Somehow, he had expected the Deepshriek to be more menacing.
Slowly, her visage rose from the gloom entirely and Lenk found himself staring at a pair of enchanting eyes set within a soft, cherubic face the colour of milk. She smiled; he found himself tempted to return the expression.
And she continued to rise. There were no shapely hips or swelling breasts to complement the beautiful face. From her jawline down, she rose from the darkness on a long, grey stalk of throbbing flesh. Her smile was broad, delighting in Lenk’s visible repulsion as he recoiled, sword lowered.
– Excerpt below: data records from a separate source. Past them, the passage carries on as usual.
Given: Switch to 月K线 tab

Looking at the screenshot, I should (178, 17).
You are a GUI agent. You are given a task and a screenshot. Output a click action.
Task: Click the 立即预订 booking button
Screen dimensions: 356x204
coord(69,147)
But he could not turn away, could not stop staring. He spied another feminine face, another pair of golden eyes framed by hair of the blackest night. Another bobbed up beside it with a mane of burned copper. They shared their golden-locked companion’s smile, revealing sharp fangs as they rose on writhing stalks.
In hypnotic unison, they swayed above Lenk, their sharp teeth bared, golden eyes alight against the green fire. They glided gracefully through the water to the outcropping’s flank, visibly delighted as Lenk hesitated to follow their movement.
‘What,’ he finally managed to gasp, ‘in the name of all Gods are you?’
‘We,’ they replied in ghastly symphony, ‘are your mercy.’
The golden-haired head snaked forwards suddenly, its lips a hair’s width from Lenk’s face.
‘And no God will hear you down here.’
The demon threw back all its heads and let out a hideous, screeching laughter that echoed through stone and skin alike. Lenk resisted the urge to clutch his ears, finding solace in the grip of his sword. He eyed the stalks the heads were mounted upon; they looked flimsy at a glance, like boiled corn.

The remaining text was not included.